_THE RECORDS_:
%%

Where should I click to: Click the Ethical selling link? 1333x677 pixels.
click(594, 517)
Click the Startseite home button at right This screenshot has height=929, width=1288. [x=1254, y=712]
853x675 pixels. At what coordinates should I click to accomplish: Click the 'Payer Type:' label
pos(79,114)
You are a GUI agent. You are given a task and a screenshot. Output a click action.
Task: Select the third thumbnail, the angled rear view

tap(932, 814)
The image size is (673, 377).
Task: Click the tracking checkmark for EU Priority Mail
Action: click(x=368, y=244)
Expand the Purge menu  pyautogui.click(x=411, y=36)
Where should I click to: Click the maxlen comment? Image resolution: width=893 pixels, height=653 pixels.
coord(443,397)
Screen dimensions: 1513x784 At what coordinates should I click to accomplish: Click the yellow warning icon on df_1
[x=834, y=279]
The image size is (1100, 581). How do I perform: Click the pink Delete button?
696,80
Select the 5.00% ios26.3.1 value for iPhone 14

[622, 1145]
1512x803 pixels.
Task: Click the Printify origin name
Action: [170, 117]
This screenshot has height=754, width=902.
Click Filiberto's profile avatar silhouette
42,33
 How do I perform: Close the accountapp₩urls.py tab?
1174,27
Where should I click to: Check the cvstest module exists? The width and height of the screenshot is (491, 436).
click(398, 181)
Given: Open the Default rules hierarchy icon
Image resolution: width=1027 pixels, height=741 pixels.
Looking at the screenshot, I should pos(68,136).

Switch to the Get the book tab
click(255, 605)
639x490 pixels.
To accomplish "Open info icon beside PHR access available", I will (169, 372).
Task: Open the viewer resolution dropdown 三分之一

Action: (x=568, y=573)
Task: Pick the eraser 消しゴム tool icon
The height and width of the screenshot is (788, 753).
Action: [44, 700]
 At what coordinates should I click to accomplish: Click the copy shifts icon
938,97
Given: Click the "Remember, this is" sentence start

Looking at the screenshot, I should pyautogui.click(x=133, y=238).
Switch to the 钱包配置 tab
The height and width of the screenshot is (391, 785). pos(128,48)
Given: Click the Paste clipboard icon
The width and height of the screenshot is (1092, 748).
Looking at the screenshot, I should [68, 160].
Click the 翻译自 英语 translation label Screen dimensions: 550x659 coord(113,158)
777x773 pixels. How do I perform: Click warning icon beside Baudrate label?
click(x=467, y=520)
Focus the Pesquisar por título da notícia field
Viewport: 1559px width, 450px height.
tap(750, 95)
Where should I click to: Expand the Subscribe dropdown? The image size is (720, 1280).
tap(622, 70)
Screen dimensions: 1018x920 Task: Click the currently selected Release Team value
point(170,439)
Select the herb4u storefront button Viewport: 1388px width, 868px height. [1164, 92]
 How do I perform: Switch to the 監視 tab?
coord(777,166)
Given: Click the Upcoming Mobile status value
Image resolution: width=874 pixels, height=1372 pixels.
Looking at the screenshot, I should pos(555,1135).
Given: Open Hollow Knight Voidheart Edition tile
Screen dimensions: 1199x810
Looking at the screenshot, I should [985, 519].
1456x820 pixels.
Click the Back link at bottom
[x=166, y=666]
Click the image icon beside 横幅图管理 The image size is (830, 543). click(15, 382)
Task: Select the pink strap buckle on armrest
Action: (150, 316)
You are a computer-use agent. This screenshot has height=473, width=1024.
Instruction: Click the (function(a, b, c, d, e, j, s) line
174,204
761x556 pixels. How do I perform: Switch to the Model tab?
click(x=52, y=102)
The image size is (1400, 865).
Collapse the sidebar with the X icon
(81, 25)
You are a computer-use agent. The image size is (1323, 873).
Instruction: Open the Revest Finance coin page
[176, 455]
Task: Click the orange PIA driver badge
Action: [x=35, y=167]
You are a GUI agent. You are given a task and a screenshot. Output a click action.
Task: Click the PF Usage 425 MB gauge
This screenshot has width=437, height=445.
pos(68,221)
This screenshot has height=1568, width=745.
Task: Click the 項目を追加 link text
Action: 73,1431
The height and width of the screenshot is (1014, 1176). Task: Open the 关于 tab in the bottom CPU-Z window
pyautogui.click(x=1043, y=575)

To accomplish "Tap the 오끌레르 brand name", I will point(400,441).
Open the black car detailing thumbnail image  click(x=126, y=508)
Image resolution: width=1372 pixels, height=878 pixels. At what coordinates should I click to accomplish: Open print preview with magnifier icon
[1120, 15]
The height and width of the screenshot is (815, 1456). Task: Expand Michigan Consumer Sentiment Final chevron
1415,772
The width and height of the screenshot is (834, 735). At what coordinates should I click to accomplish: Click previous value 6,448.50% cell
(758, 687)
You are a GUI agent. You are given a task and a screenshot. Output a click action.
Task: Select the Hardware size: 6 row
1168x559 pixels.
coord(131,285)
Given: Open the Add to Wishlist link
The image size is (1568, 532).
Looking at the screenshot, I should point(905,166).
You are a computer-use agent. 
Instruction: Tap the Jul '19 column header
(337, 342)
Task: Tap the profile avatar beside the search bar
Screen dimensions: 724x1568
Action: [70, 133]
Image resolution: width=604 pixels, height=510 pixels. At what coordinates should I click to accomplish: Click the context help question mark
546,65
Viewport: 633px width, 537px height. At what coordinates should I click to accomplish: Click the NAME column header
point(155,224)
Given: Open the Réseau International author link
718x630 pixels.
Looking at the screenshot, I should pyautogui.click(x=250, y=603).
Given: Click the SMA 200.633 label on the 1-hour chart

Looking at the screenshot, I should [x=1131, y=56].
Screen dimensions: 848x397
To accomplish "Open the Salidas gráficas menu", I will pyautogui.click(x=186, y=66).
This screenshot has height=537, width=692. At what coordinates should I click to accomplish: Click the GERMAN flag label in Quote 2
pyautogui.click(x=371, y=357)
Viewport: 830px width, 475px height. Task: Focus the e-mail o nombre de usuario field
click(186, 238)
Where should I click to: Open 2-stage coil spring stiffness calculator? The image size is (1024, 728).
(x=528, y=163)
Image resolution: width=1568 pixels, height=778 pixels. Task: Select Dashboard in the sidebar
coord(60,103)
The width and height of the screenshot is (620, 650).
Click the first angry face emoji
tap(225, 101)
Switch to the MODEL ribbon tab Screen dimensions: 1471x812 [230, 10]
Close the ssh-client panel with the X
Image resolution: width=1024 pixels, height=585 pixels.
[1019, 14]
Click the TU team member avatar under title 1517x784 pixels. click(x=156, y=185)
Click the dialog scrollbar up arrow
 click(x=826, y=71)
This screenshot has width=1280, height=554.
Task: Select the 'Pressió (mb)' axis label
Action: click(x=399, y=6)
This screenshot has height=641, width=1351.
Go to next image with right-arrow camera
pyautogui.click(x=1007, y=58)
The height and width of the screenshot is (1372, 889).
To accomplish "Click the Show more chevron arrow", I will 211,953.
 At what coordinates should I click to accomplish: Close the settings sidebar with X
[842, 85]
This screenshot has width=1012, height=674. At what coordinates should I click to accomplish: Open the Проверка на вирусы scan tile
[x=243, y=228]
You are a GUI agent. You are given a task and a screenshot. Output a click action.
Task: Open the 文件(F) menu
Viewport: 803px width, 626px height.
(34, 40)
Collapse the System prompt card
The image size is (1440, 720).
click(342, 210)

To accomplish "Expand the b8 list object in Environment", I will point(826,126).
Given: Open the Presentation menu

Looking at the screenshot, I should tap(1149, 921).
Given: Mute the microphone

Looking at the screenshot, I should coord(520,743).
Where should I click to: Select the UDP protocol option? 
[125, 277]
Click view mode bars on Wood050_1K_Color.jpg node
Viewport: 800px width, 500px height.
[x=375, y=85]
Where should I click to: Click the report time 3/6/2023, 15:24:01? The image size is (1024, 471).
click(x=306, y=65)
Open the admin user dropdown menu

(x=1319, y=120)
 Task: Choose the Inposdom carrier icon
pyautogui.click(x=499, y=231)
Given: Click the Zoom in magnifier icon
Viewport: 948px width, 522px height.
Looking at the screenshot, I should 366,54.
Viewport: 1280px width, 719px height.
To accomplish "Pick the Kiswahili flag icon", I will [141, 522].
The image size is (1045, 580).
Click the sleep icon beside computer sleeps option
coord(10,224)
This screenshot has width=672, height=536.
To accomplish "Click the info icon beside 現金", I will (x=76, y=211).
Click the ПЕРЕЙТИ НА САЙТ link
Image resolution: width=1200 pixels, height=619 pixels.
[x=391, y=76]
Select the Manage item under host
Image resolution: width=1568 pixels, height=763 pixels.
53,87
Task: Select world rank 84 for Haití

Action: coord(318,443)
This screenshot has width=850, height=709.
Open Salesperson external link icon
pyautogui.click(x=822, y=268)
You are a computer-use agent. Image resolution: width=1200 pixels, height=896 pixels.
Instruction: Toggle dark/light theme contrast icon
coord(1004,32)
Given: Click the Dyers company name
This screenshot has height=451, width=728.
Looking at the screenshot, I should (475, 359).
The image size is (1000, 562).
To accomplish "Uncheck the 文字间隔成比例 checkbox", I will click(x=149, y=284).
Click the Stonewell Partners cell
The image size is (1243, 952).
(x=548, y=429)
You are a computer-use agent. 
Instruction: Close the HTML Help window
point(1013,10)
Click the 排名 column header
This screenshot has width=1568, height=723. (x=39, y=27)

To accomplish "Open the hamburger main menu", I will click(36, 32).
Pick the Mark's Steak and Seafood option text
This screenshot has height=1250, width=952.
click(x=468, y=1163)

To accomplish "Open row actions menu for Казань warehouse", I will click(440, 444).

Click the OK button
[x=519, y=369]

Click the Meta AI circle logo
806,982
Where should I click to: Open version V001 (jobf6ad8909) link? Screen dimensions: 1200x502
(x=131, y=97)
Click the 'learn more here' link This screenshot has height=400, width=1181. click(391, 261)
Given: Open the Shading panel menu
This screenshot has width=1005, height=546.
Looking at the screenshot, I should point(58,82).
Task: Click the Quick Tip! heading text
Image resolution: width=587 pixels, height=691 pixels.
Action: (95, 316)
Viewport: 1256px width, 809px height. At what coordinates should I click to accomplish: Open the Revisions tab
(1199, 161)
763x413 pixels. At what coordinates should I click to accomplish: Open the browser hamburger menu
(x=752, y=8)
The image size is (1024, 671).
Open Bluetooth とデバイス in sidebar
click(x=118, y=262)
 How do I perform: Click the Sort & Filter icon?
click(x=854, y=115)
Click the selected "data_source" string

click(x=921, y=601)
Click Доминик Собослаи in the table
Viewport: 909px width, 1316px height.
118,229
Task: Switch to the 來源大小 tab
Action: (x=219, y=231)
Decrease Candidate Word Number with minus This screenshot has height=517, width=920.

%%

_TASK TO CARRY OUT_: Take every line from the data that includes the word "more".

_TASK RESULT_:
To accomplish "Click the Show more chevron arrow", I will 211,953.
Click the 'learn more here' link This screenshot has height=400, width=1181. click(391, 261)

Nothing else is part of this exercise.